===== Provided records =====

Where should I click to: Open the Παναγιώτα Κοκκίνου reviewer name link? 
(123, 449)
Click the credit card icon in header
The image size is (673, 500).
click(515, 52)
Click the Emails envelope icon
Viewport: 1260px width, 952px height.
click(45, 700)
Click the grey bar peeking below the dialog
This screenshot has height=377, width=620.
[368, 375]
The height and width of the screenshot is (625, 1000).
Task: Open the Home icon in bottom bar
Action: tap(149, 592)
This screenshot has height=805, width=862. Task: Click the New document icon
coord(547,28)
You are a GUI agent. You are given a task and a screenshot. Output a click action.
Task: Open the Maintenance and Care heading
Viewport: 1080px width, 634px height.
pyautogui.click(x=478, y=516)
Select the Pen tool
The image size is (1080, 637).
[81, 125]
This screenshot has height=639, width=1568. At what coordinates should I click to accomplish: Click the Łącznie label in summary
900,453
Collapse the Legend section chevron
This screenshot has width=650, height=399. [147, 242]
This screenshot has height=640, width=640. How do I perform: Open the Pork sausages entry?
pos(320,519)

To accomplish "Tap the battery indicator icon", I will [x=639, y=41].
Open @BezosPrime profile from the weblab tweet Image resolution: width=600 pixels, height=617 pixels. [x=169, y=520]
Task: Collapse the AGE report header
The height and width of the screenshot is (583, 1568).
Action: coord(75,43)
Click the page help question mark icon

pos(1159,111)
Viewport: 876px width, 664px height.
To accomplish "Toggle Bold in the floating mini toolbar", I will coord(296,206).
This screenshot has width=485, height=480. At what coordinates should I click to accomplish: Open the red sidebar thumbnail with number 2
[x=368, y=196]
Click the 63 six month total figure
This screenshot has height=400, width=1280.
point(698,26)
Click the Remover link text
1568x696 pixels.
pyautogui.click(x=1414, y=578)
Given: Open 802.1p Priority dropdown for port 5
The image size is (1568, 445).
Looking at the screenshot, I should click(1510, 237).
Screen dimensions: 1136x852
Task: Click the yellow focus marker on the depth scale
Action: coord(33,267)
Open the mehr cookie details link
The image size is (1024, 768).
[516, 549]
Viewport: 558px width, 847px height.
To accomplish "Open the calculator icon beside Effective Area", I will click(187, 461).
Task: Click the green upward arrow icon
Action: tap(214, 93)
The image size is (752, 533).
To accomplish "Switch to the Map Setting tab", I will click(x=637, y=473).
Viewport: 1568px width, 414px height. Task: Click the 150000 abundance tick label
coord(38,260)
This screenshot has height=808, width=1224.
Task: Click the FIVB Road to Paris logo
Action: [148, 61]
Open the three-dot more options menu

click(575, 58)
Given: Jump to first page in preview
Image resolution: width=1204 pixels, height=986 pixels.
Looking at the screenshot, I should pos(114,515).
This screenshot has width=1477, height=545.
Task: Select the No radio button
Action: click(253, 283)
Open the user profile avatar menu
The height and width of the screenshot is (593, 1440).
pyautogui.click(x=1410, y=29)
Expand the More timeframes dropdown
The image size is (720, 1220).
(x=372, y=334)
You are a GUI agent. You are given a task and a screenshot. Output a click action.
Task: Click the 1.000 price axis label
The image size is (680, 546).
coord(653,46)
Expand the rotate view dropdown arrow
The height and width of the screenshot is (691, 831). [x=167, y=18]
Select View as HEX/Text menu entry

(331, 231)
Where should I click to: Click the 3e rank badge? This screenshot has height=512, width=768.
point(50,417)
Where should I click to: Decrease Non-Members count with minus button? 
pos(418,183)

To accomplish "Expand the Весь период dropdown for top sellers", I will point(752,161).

=====

Your objective >>
Each record above is to be returned verbatim.

Exercise answer >>
Where should I click to: Open the Παναγιώτα Κοκκίνου reviewer name link? 
(123, 449)
Click the credit card icon in header
The image size is (673, 500).
click(515, 52)
Click the Emails envelope icon
Viewport: 1260px width, 952px height.
click(45, 700)
Click the grey bar peeking below the dialog
This screenshot has height=377, width=620.
[368, 375]
The height and width of the screenshot is (625, 1000).
Task: Open the Home icon in bottom bar
Action: tap(149, 592)
This screenshot has height=805, width=862. Task: Click the New document icon
coord(547,28)
You are a GUI agent. You are given a task and a screenshot. Output a click action.
Task: Open the Maintenance and Care heading
Viewport: 1080px width, 634px height.
pyautogui.click(x=478, y=516)
Select the Pen tool
The image size is (1080, 637).
[81, 125]
This screenshot has height=639, width=1568. At what coordinates should I click to accomplish: Click the Łącznie label in summary
900,453
Collapse the Legend section chevron
This screenshot has width=650, height=399. [147, 242]
This screenshot has height=640, width=640. How do I perform: Open the Pork sausages entry?
pos(320,519)

To accomplish "Tap the battery indicator icon", I will [x=639, y=41].
Open @BezosPrime profile from the weblab tweet Image resolution: width=600 pixels, height=617 pixels. [x=169, y=520]
Task: Collapse the AGE report header
The height and width of the screenshot is (583, 1568).
Action: coord(75,43)
Click the page help question mark icon

pos(1159,111)
Viewport: 876px width, 664px height.
To accomplish "Toggle Bold in the floating mini toolbar", I will coord(296,206).
This screenshot has width=485, height=480. At what coordinates should I click to accomplish: Open the red sidebar thumbnail with number 2
[x=368, y=196]
Click the 63 six month total figure
This screenshot has height=400, width=1280.
point(698,26)
Click the Remover link text
1568x696 pixels.
pyautogui.click(x=1414, y=578)
Given: Open 802.1p Priority dropdown for port 5
The image size is (1568, 445).
Looking at the screenshot, I should click(1510, 237).
Screen dimensions: 1136x852
Task: Click the yellow focus marker on the depth scale
Action: coord(33,267)
Open the mehr cookie details link
The image size is (1024, 768).
[516, 549]
Viewport: 558px width, 847px height.
To accomplish "Open the calculator icon beside Effective Area", I will click(187, 461).
Task: Click the green upward arrow icon
Action: tap(214, 93)
The image size is (752, 533).
To accomplish "Switch to the Map Setting tab", I will click(x=637, y=473).
Viewport: 1568px width, 414px height. Task: Click the 150000 abundance tick label
coord(38,260)
This screenshot has height=808, width=1224.
Task: Click the FIVB Road to Paris logo
Action: [148, 61]
Open the three-dot more options menu

click(575, 58)
Given: Jump to first page in preview
Image resolution: width=1204 pixels, height=986 pixels.
Looking at the screenshot, I should pos(114,515).
This screenshot has width=1477, height=545.
Task: Select the No radio button
Action: click(253, 283)
Open the user profile avatar menu
The height and width of the screenshot is (593, 1440).
pyautogui.click(x=1410, y=29)
Expand the More timeframes dropdown
The image size is (720, 1220).
(x=372, y=334)
You are a GUI agent. You are given a task and a screenshot. Output a click action.
Task: Click the 1.000 price axis label
The image size is (680, 546).
coord(653,46)
Expand the rotate view dropdown arrow
The height and width of the screenshot is (691, 831). [x=167, y=18]
Select View as HEX/Text menu entry

(331, 231)
Where should I click to: Click the 3e rank badge? This screenshot has height=512, width=768.
point(50,417)
Where should I click to: Decrease Non-Members count with minus button? 
pos(418,183)

To accomplish "Expand the Весь период dropdown for top sellers", I will point(752,161).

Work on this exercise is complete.